◆ Brief ◆
With pictures left out, set down exactly the lines that begin at the one containing "Given: Click the" and end with the last line of the entries below.

◆ Records for this exercise ◆
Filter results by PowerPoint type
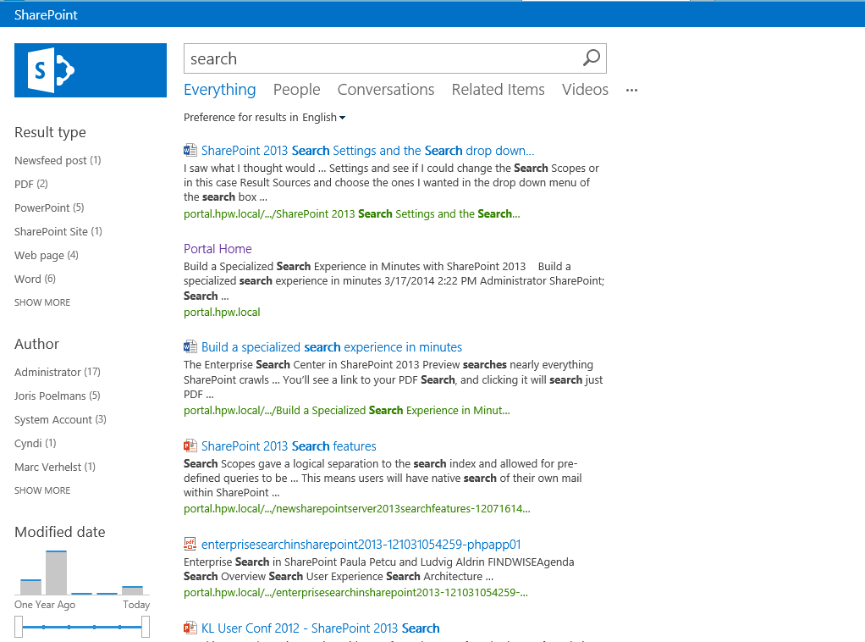Viewport: 865px width, 642px height. [x=49, y=208]
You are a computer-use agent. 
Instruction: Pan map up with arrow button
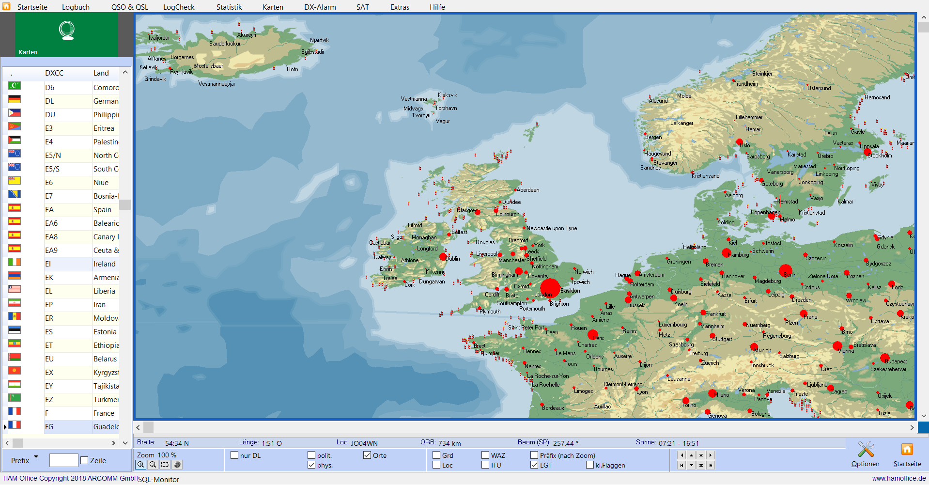tap(691, 455)
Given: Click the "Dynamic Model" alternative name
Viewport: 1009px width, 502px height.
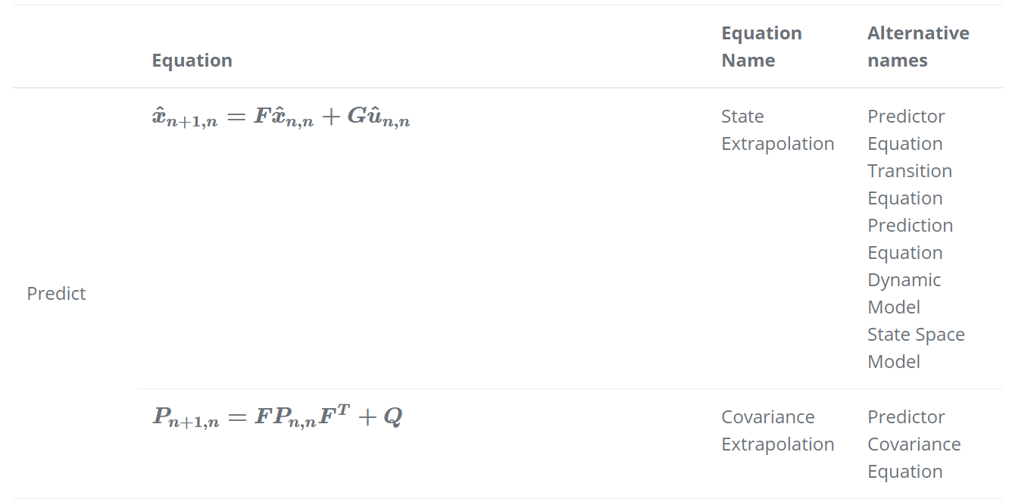Looking at the screenshot, I should point(904,294).
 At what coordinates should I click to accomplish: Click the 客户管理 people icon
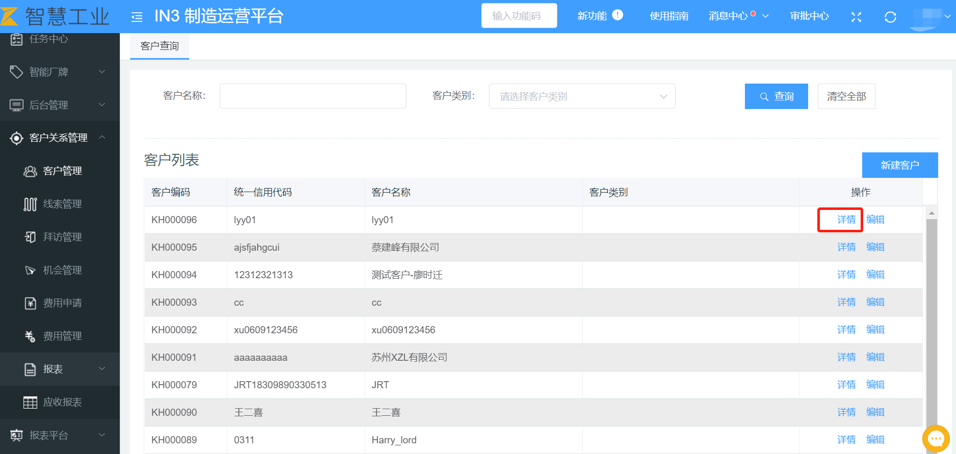point(31,171)
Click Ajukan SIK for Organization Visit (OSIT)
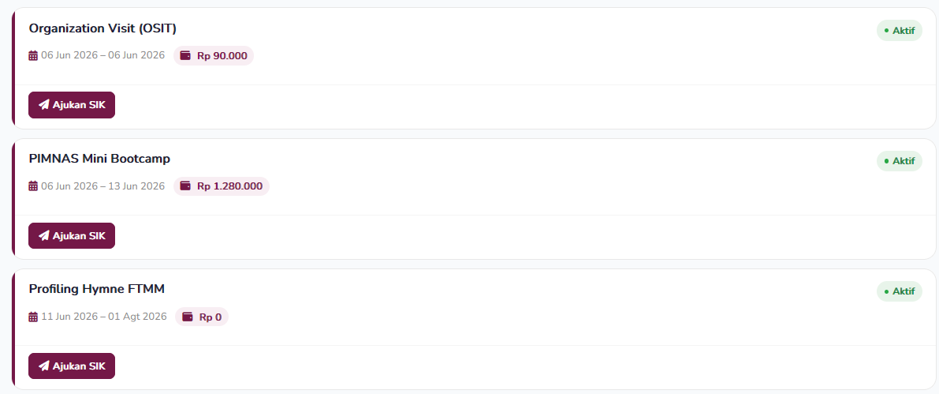The width and height of the screenshot is (939, 394). pyautogui.click(x=72, y=105)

◆ Task result ◆
Given: Click the "Dynamic Model" alternative name
Viewport: 1009px width, 502px height.
Looking at the screenshot, I should point(904,294).
 At what coordinates should I click to accomplish: Click the 客户管理 people icon
point(31,171)
Click Ajukan SIK for Organization Visit (OSIT)
The width and height of the screenshot is (939, 394). pyautogui.click(x=72, y=105)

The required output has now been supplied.